Applied Urban Analytics

Permission of Instructor
Limited to 12 students

The course investigates a number of qualitative and quantitative methods to measure and analyze urban spatial problems relevant to contemporary urban planning and design practice. The course is based in part on literature on spatial analysis and in part on newly emerging topics in urban analytics. The course aims to offer students tools for integrating spatial information and decision making with planning and design solutions. It is structured around three experiments:

 ·       Pedestrian flow and route choice analysis

 ·       Understanding business (or other spatial facility) location and patronage

 ·       Explaining spatial activity patterns in big datasets.

 Each experiment will run for five weeks, during which groups of participants are asked to tackle a real-world urban analytics exercise from beginning to end, starting with a introduction of theory and methods, followed by data collection and analysis and ending with a presentation of findings in class. By exposing class participants to different experimental set-ups that move from conceptualization and experimental design, to data collection, analysis, to the presentation and interpretation of findings, the course aims to prepare students for applied urban analysis projects.

Each experiment is conducted in teams. A positive and constructive attitude for team-work is essential for a successful completion of the course.

There is no mid-term or final exam; each of the experiments counts equally, distributing the workload throughout the semester. Class meetings introduce students to both relevant theory and software applications needed for each experiment.

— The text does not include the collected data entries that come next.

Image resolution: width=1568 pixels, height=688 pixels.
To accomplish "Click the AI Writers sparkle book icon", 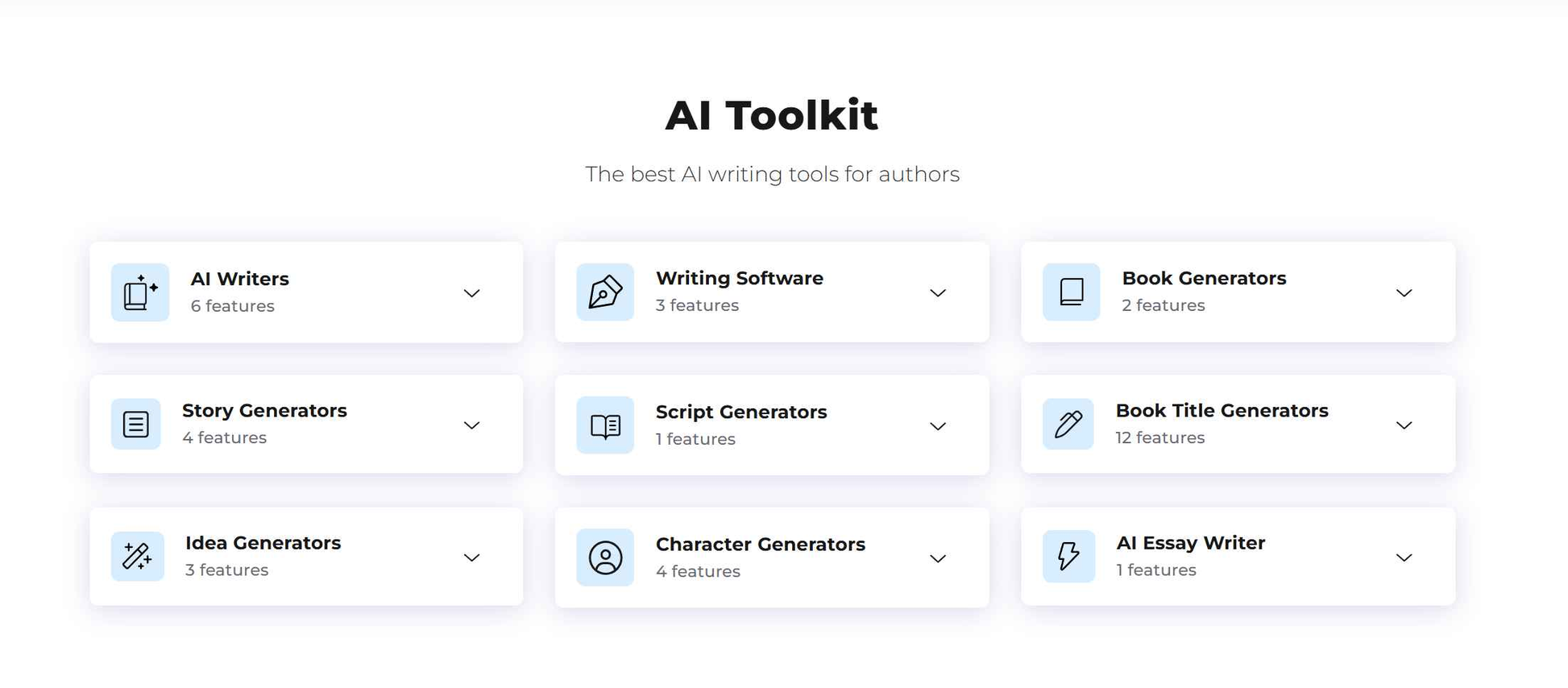I will [x=140, y=292].
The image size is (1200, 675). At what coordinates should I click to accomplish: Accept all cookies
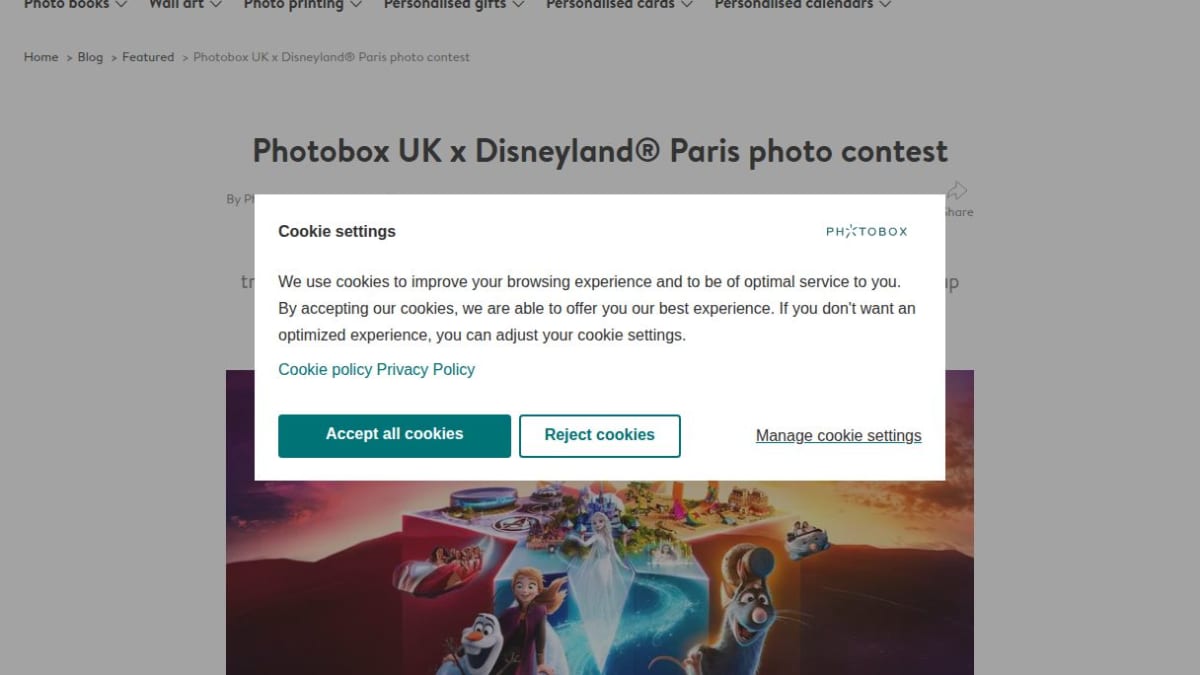[394, 435]
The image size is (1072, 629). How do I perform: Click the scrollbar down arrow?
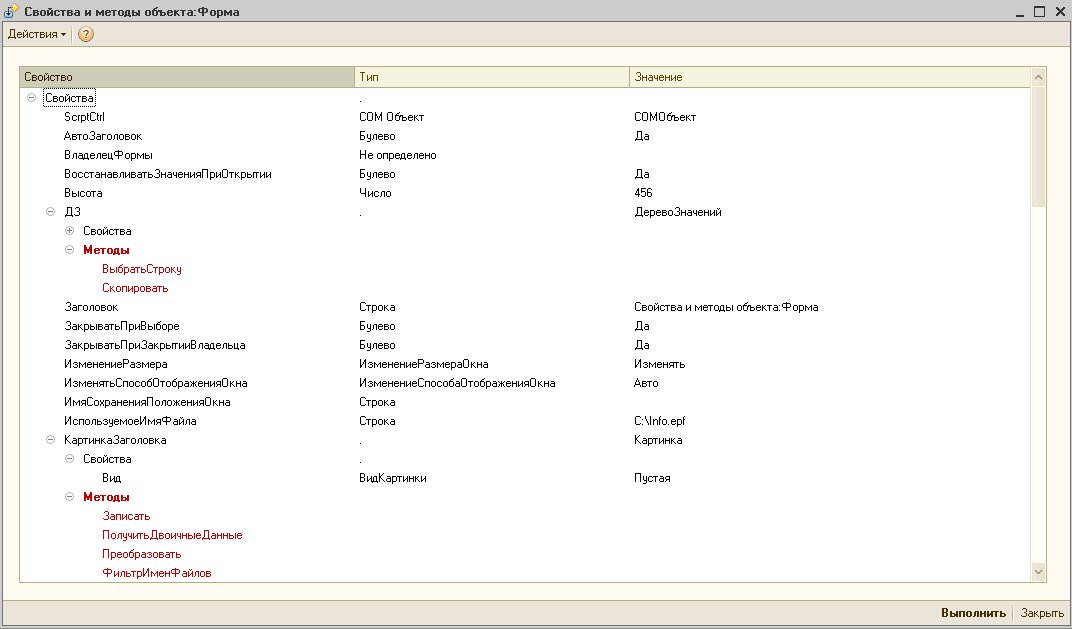1038,570
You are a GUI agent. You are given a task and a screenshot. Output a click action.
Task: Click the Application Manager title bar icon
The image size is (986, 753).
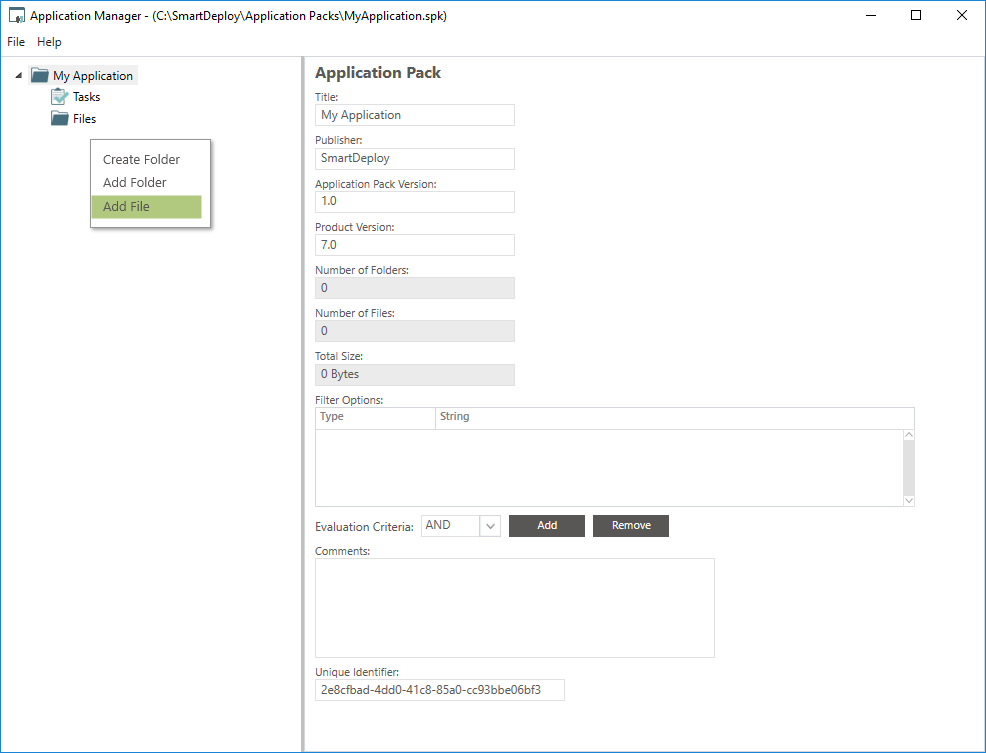[x=16, y=16]
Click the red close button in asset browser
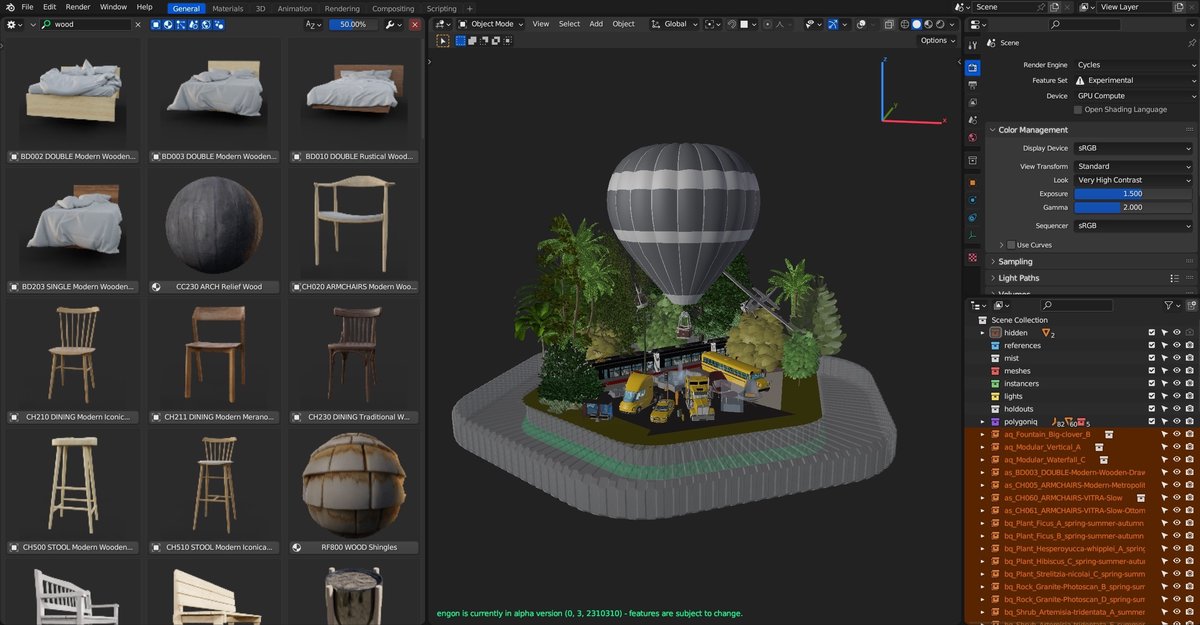This screenshot has height=625, width=1200. tap(415, 24)
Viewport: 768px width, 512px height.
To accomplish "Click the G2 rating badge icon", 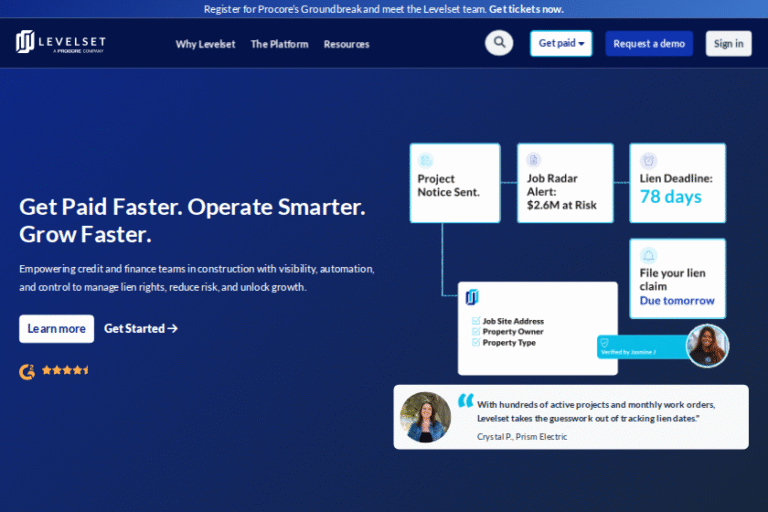I will (x=27, y=371).
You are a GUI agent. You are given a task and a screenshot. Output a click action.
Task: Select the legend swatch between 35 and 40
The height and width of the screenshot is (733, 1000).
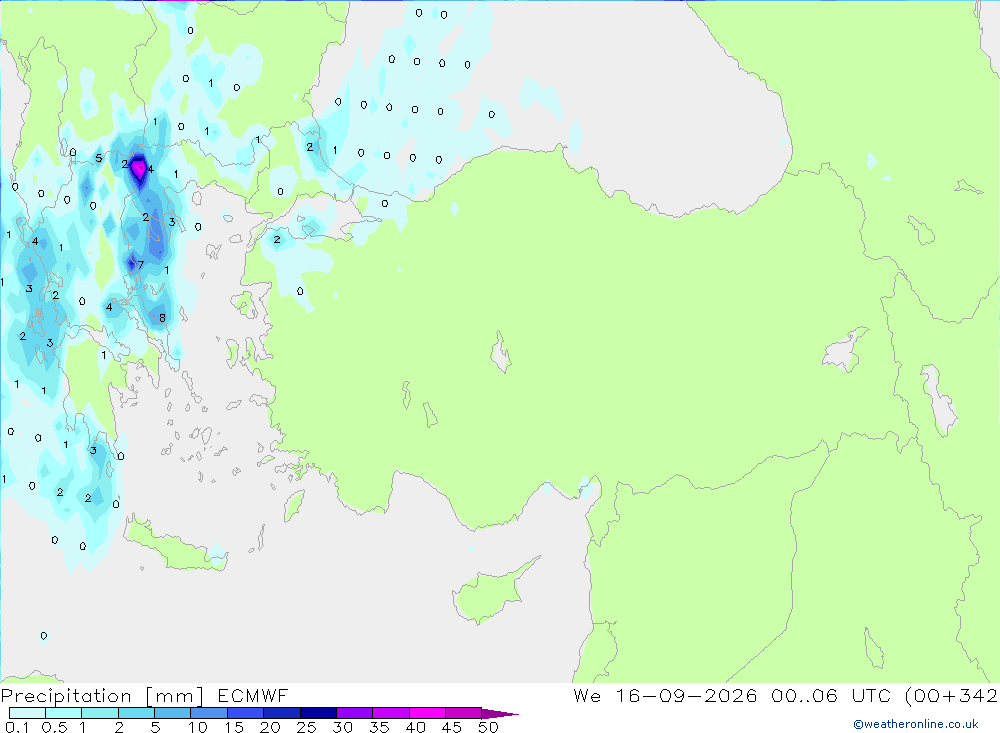point(391,713)
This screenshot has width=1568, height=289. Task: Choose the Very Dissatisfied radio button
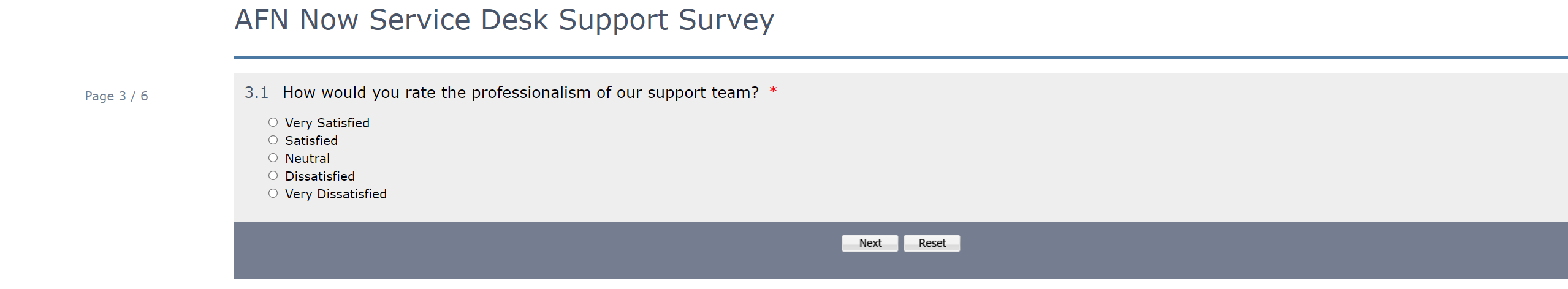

The course is very hands-on. We use multiple software platforms including Rhino, ArcGIS and Excel, along with some functionality that is new and experimental. If you do not enjoy experimentation and have no interest in quantitative analysis, this is probably not be the right course for you. But if you are willing to explore and embrace some uncertainty, you should experience enough to become a self-sufficient learner in urban analytics and visualization, and might discover a whole new lens through which to study, plan and design built environments.